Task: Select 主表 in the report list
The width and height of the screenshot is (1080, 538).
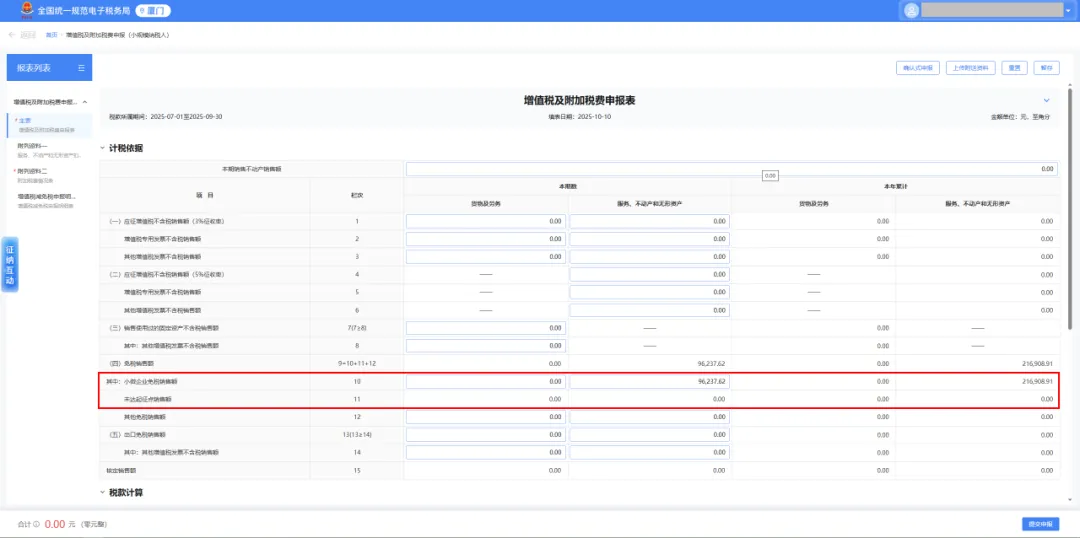Action: point(26,121)
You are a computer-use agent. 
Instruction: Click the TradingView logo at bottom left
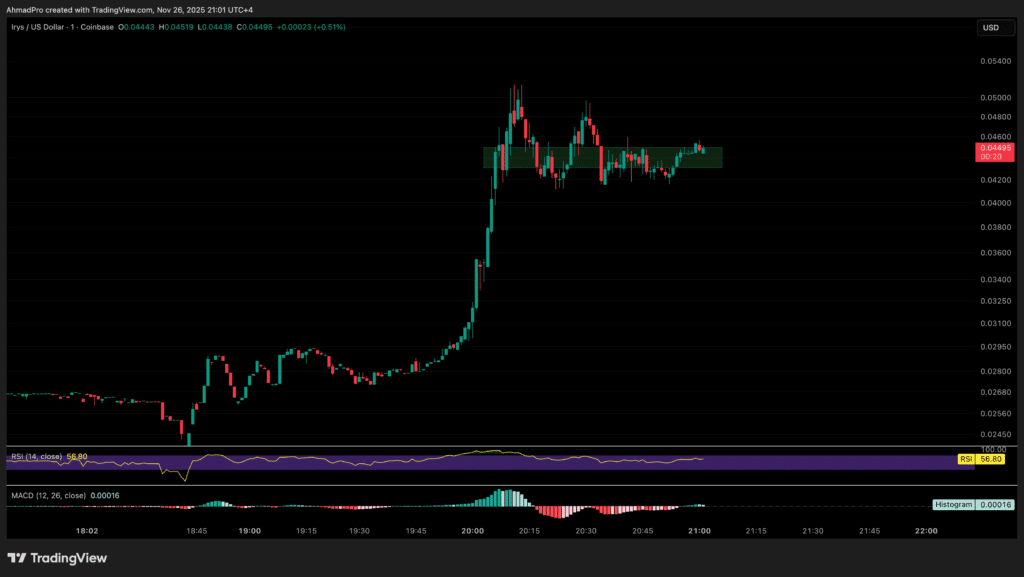(57, 558)
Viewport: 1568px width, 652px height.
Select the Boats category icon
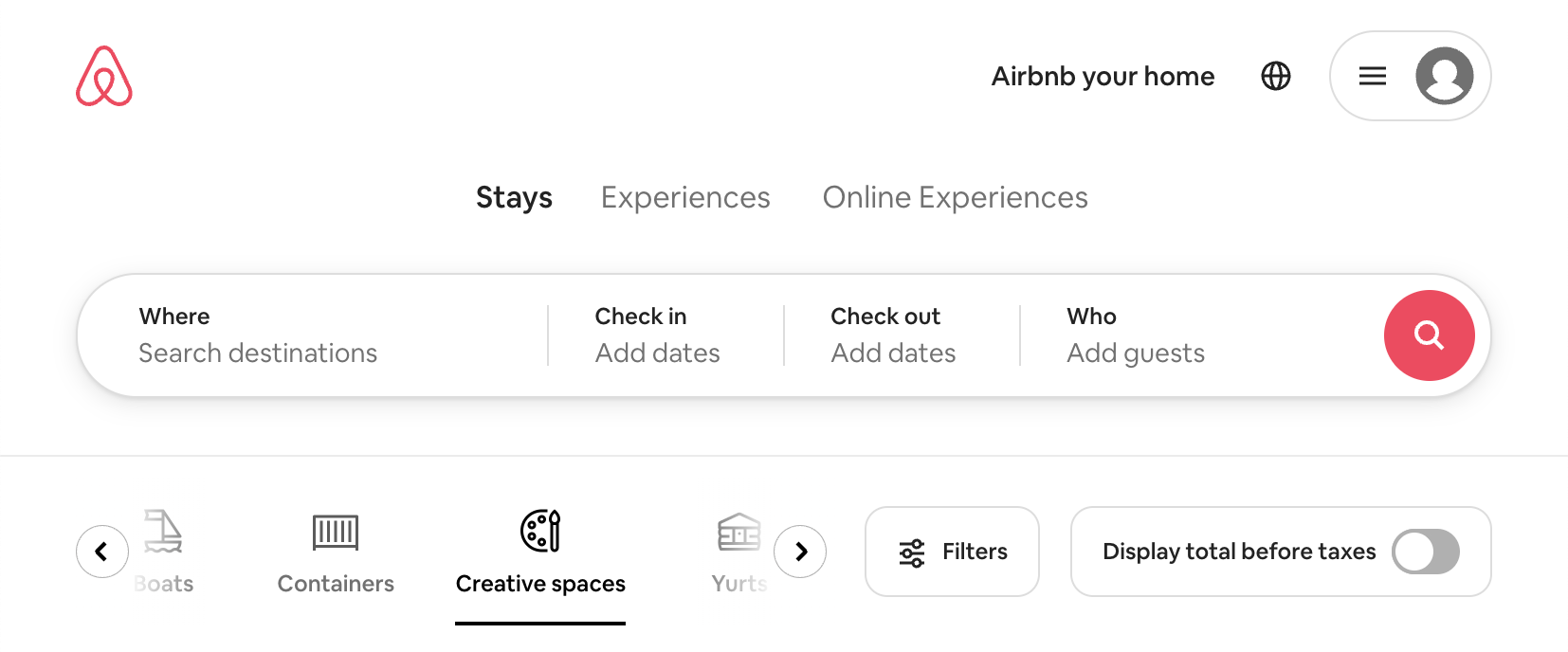click(162, 531)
━━━━━━━━━━
Render the lines from the one containing "Viewport: 1568px width, 652px height." through the end of the records, both ends included, as a Markdown table with the columns Row and Line. Skip blank lines and leave the pictures out.

** Task response **
| Row | Line |
|---|---|
| 1 | Viewport: 1568px width, 652px height. |
| 2 | Select the Boats category icon |
| 3 | click(162, 531) |